Su voz tenía un acento de otros tiempos; no parecía que fuese americana. Sonriendo, me observó:

—¿Y tú eres la Bella Durmiente del Bosque?

—¿La Bella Durmiente? —me encogí y sentí que una chispa brotaba del ser humano que había en mí y que antes fui, y que no permitía una cosa así.

—Rebecca —bufé—. Me llamo Rebecca.

La chica que dijo llamarse Faye volvió a sonreír, se movió hacia adelante y me entregó el grabado.

—¿Has visto esto? —preguntó, señalando al hombre de cabellos negros, o al menos pensé que se refería a él, pero entonces vi lo que quería mostrarme. El dorso de la mano del hombre de cabello oscuro y el dorso de la mano de la joven se tocaban. Pero eso no era todo. Sus meñiques estaban enganchados. Era como es esos dibujos donde se tienen que buscar cosas. El diminuto detalle solo lo captaba quien contemplara con atención, pero esto daba al cuadro una dimensión del todo nueva.

—¿No sería interesante saber cómo se va desde este punto en adelante? —preguntó Faye.

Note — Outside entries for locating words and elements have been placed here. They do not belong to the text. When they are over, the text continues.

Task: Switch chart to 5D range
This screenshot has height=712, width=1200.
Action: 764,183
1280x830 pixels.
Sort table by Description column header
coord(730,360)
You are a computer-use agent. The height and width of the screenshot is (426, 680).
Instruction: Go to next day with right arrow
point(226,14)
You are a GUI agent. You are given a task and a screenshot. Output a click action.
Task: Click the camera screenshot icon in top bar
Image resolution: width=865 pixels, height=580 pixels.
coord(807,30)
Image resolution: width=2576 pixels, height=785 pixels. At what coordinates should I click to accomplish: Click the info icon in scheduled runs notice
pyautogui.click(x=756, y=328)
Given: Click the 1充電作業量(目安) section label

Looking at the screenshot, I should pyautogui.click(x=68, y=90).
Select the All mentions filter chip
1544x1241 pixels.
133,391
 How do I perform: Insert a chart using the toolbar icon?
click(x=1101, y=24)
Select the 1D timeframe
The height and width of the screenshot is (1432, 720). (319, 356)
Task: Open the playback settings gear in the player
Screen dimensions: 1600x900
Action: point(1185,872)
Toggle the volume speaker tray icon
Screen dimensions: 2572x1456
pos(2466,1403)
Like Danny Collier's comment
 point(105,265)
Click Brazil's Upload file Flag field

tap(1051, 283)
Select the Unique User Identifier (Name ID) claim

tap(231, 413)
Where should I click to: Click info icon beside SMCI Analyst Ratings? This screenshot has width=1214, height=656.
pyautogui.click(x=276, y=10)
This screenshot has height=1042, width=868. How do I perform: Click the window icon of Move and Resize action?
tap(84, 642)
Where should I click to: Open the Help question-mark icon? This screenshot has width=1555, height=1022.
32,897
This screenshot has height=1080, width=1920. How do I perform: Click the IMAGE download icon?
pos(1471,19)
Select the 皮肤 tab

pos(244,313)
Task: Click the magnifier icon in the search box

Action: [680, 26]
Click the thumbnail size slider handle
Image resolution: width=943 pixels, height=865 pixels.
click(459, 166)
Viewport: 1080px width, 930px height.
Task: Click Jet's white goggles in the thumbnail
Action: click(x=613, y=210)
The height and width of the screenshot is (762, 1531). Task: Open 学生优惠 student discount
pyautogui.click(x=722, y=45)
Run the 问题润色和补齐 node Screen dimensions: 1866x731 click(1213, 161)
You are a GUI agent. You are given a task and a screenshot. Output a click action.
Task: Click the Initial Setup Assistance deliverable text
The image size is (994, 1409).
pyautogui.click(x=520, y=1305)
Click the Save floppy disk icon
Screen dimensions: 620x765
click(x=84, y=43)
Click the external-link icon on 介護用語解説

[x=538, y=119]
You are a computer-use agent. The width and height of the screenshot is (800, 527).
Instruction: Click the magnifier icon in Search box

—¿Qué? —exclamé, mirando fijamente a aquella muchacha tan curiosa—. ¿Qué quieres decir, de qué mierda hablas?

Faye se encogió de hombros.

—Podemos hablar de otra cosa —dijo—. He oído que estuviste en una clínica. ¿Cómo te fue? ¿Estuvo bien? ¿Conociste a otros locos?

Inclinó la cabeza a un lado. No me miró, por nada del mundo, con hostilidad, sino más bien curiosa, como seriamente interesada. Me quedé boquiabierta.

—¿Ya terminaste de decir tonterías? —estallé—. ¿Qué haces aquí? Si entendí bien, eres la niñera de Val, no la mía… o… —suspicaz, di un paso hacia atrás—. ¿Acaso estás aquí por mí? ¿Me encargó contigo mi padre?

—No —respondió Faye.

—Entonces —mascullé—, lárgate y déjame en paz.

—¿Hacemos las paces? —sonrió Faye; esta vez parecía divertida—. No quería molestarte. Venía de darle un recado a Michelle y me iba a la playa, pero vi abierta la puerta de la casa del jardín. Así pues —sonrió de nuevo—, hasta luego. Te dejo en paz.

Antes de que Faye saliera de la casa del jardín, se quitó la boina vasca con un ligero movimiento. Lo que apareció con eso hizo que un calambre eléctrico recorriera todos mis miembros: los largos rizos que le llegaban hasta el talle eran rojo fuego.

—Espera —avancé—. Espera un poco. ¿Ibas… a la playa?

—¿Sí? —dijo, girándose hacia mí. Sonó casi a una pregunta.

Anoche soñé que estábamos sentados en la playa. No sé dónde está esa playa. Parece bastante animada. En el agua había surfistas, unos cuantos jóvenes jugaban voleibol y junto a nosotros estaba sentada una chica. Tenía rizos de un rojo fuego y llevaba un vestido pasado de moda, gris plata. Estaba pintando a un niño y nosotros mirábamos.

El regalo de Val. Lo había pintado su niñera. Me quedé mirando a Faye. La energía que ahora corría por mi cuerpo se podría comparar con una dosis de adrenalina.

—Si no te molesta —dije, falta de aliento—, ¿podría quizás… ir contigo?

—Claro —respondió con toda parsimonia, encogiéndose de hombros.